Music publishers and A&R executives sometimes reject perfectly good songs by new writers because the songs lack that ‘special something’ that makes them stand out from the crowd.

The answer, according to US singer-songwriter Bruno Mars, is to try to “shock” people by writing a song that is so different and groundbreaking that it becomes “an event”. But he admits that writing this kind of “big” song is “one of the hardest things to ever do”.

Bruno recently revealed that Queen’s ‘Bohemian Rhapsody’ is his favourite song. “That song’s an event,” he told GQ magazine. “And that’s what I want to do. I’m sure that song shocked the world.”

He also lists songs like Michael Jackson’s ‘Billie Jean’ and Nirvana’s ‘Smells Like Teen Spirit’ as “events”. “Kurt Cobain put everything he got into that song, and he meant it. It’s that unexplainable high…That feeling that you keep on chasing and chasing. Because it’s nothing, man. It’s taking the air and turning it into something. That’s the feeling.”

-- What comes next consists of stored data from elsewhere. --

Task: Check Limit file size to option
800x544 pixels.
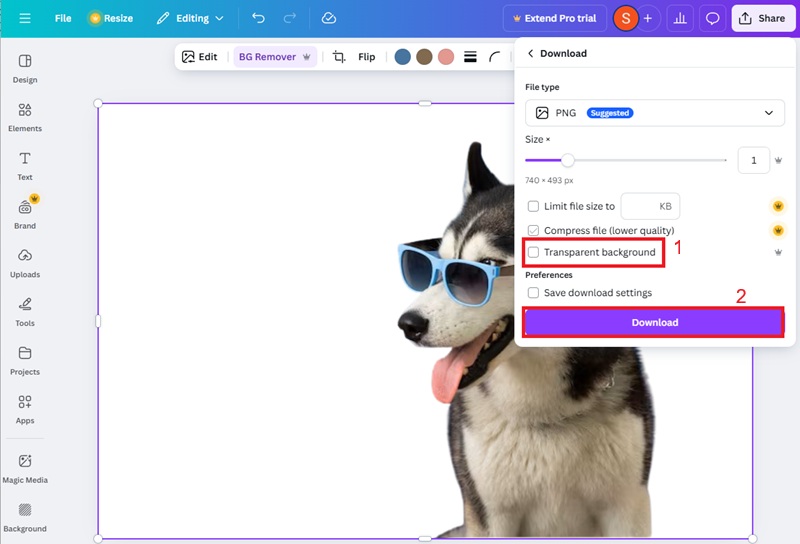Action: pos(533,206)
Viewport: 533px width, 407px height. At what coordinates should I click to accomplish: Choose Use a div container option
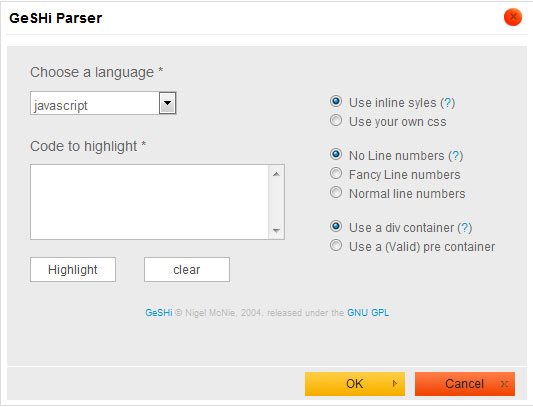coord(336,226)
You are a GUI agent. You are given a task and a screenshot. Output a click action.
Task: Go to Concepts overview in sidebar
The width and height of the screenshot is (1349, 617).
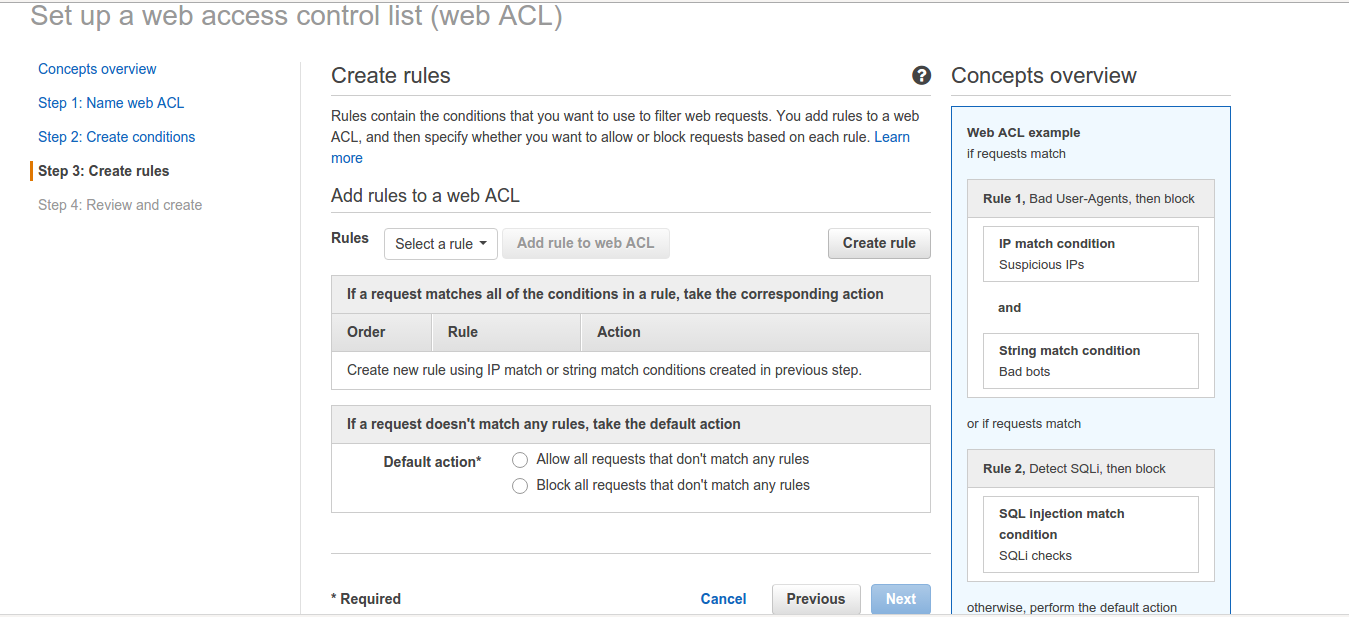97,69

Bruno Mars hit the music scene in 2010 with his first album Doo-Wops & Hooligans which included the worldwide number-one singles ‘Just the Way You Are’ and ‘Grenade’.

His second album, Unorthodox Jukebox, features the hit single ‘Locked Out of Heaven’ which some people felt was blasphemous. Bruno denies this and says it was “just poetry”. However, he concedes that some of his songs – such as ‘Grenade’, ‘Liquor Store Blues’, and ‘Talking to the Moon’ – do address darker subjects like self-destructive behaviour.

“I don’t ever want to come out with something safe,” he said.